ヘッドシェルとしてのカーボン素材は、加工が可能になった比較的最近の製品で、軽くて硬い素材で音響特性としては色付けが少ない特徴がある。山本音響工芸はカーボンで5mmと厚みもある。今回も前回と同じように太い6Nの高品質リード線が付属しているモデルを発注した。
製品が届いて、早速、V15 Type3への取り付けを開始。リード線もリードペンチで取り付けると確実で簡単。ピンセットだと、力が入りずらく線の取り回しも難しいので、リードペンチ(数千円で購入できる)を使用することをオススメしたい。リードペンチがあるだけで、カートリッジの取り付け取り外しが簡単になる。
リード線もつなぎ、いざヘッドシェルに固定しようとしたところで問題が発覚。

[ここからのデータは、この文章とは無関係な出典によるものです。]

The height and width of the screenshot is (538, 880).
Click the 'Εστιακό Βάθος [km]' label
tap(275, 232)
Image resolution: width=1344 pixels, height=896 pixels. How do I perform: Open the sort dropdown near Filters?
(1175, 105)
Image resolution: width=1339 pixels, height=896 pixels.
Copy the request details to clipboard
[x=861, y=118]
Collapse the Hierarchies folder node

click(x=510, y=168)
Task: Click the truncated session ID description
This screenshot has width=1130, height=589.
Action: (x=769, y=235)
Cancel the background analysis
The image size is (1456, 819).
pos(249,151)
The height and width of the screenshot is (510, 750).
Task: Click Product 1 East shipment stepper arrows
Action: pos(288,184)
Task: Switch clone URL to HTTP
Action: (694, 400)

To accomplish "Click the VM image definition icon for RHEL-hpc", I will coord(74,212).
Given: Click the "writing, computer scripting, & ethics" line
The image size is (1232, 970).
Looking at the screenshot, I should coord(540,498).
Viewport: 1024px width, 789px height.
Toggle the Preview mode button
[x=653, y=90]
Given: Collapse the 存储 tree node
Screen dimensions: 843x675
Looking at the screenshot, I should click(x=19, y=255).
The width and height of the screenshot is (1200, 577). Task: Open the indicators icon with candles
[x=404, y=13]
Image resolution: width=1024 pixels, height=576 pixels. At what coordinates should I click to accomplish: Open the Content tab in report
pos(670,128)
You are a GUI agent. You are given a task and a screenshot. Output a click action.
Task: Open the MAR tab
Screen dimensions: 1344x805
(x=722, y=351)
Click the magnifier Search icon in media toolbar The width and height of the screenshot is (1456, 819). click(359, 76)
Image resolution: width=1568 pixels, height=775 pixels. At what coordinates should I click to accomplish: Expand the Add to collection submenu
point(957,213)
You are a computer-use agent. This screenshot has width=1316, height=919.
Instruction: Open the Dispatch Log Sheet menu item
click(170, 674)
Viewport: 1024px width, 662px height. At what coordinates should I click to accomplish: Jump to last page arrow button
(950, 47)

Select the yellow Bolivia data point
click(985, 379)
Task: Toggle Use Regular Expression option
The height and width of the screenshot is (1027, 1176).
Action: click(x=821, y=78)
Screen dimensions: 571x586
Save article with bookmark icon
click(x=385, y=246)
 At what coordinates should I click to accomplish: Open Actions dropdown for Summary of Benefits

V15 Type3はボディが高い上に、ネジを一番底から固定するようになっているので、付属のボルトでは長さが足りない。20mm以上の長さのボルトが必要。これも同社から長短数種類のボルトがセットなったパッケージが出ていたので追加で購入。まあ、今後もカートリッジを付け替えることもあるだろうから。
それでようやくカートリッジの取り付けも完了。ヘッドシェルの水平調整はシェルの横に小さなレンチを入れて調整する。ヘッドシェルの上に小さな水準器を置いて、テスト用のレコードに針を下ろして微調整する。この調整作業が意外と音質に影響するので丁寧にやりたい。
では、実際にレコードをかけて聴いてみよう。 一聴してこれまでのV15 Type3とは全く違う表現になっている。気になっていた音のこもった感じは一掃されて、1970年代製とは思えないフレッシュなサウンド。確かにこれまでこのカートリッジでは聴こえてこなかった細かい音が出てくる。レンジも広く、バスドラのキックやシンバルがリアル。スネアはハイハットの細かいプレイもよく再生される。ベースは地を這うような低音だし、ギターのディストーションの感じやエフェクターの具合もこんな音だったことが伝わってくる。
ただ、出てくる音は非常にドライ。レコードに刻まれた音が全部出てくるようなサウンドだが、すごくドライに情け容赦なく、ただひたすら「あるがままに全部を出す」という印象。なのでレコードの音質がそのまま反映される。同社のアフリカ黒檀のシェルのように「素材の響で収束させていく」ことは一切ないので、しっとりした表現や雰囲気はゼロ。
なので、ジャニスのようなパワフルなボーカルはいいのだが、メロウな女性ボーカルや室内楽を雰囲気良く聴きたいといった用途には全く向かない。とにかくドライでダイレクトな音なので、好みは別れるところだろう。僕には、V15 Type3とカーボンヘッドシェルの組み合わせで聴くロックは格別。ロックがロックらしくダイナミックに鳴り響く。自分がこんなにドライなサウンドが好きだったことは新たな発見だった。